EXTRACT below:

I wish I could afford plastic surgery

When will I ever be rich enough to afford plastic surgery? I've been researching all these Korean clinics, and even though PS is already quite affordable in Korea, I can still barely afford. Sigh.

I guess I am just doomed to having small and droopy single eyelids for a few more years. And who knows? By then I might not even care anymore because I'd be a bustling mother who is more focused on her kid than her looks. Hahaha. But still, omg I want it I want it I want it I want it I want it!

I know the usual story most people spout when they go for surgery goes something like this, "I've ALWAYS HATED my [insert body part], and this is for me, and for my confidence, and for me to feel happy with myself. It is not for anyone (boys) or anything else (praise maybe?)." Tbh, I don't particularly hate my eyes, and I don't think my confidence takes a hit because of my single eyelids. Academic and tangible achievements play a larger role on my self-esteem level. The reason I want double eyelids is because I want to pull off the thin eyeliner to no eyeliner look without having it disappear when I open my eyes daaammiiitttt!! And using double eyelid tape is SO. MUCH. HASSLE. So much so that my makeup wearing days have taken a huge hit. My poor eyeshadows and makeup collection are just biting the dust as I speak...write? Barefaced all the way, errday. Also, they make me look a little sleepy. Anyway, yeah, I know my reasoning is so superficial, but whatever! Any kind of cosmetic surgery is superficial no matter how you spin it (unless you are a fire/chemical burn victim that is).

End of EXTRACT.
DATA FOR REVIEW below:

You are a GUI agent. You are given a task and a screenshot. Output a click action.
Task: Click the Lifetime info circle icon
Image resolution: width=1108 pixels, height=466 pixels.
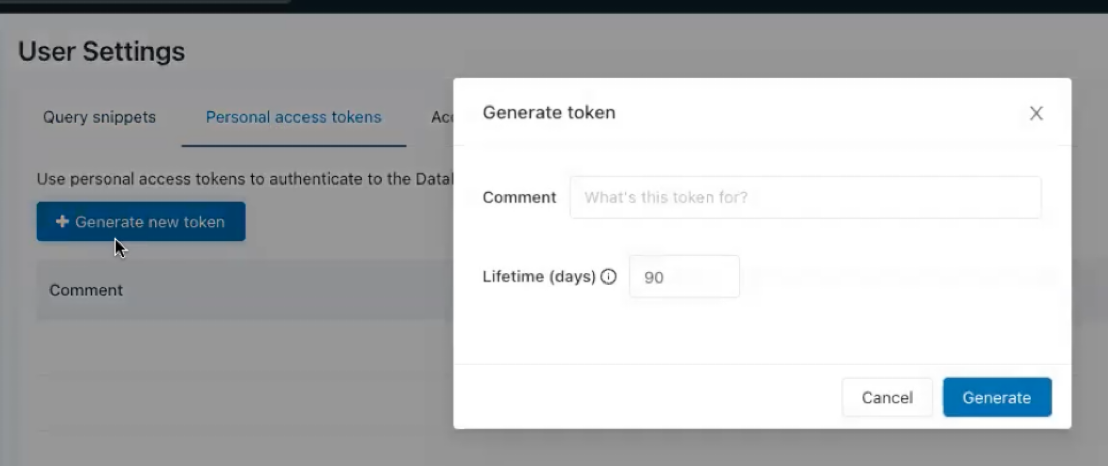[608, 277]
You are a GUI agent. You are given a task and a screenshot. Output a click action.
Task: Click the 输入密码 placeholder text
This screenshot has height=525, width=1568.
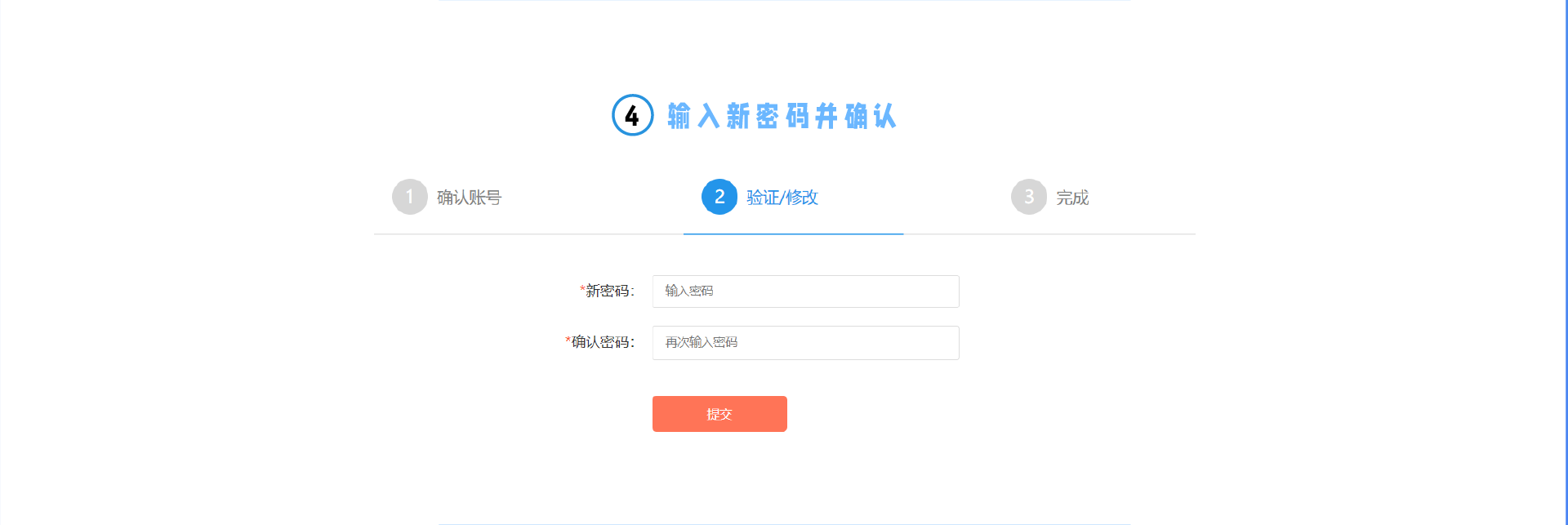[x=689, y=291]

End of DATA FOR REVIEW.

WHAT IS EXPECTED
Write out the entire post on wanting plastic surgery, word for word. The rows have no connection to the post on wanting plastic surgery.

SOLUTION BELOW
I wish I could afford plastic surgery

When will I ever be rich enough to afford plastic surgery? I've been researching all these Korean clinics, and even though PS is already quite affordable in Korea, I can still barely afford. Sigh.

I guess I am just doomed to having small and droopy single eyelids for a few more years. And who knows? By then I might not even care anymore because I'd be a bustling mother who is more focused on her kid than her looks. Hahaha. But still, omg I want it I want it I want it I want it I want it!

I know the usual story most people spout when they go for surgery goes something like this, "I've ALWAYS HATED my [insert body part], and this is for me, and for my confidence, and for me to feel happy with myself. It is not for anyone (boys) or anything else (praise maybe?)." Tbh, I don't particularly hate my eyes, and I don't think my confidence takes a hit because of my single eyelids. Academic and tangible achievements play a larger role on my self-esteem level. The reason I want double eyelids is because I want to pull off the thin eyeliner to no eyeliner look without having it disappear when I open my eyes daaammiiitttt!! And using double eyelid tape is SO. MUCH. HASSLE. So much so that my makeup wearing days have taken a huge hit. My poor eyeshadows and makeup collection are just biting the dust as I speak...write? Barefaced all the way, errday. Also, they make me look a little sleepy. Anyway, yeah, I know my reasoning is so superficial, but whatever! Any kind of cosmetic surgery is superficial no matter how you spin it (unless you are a fire/chemical burn victim that is).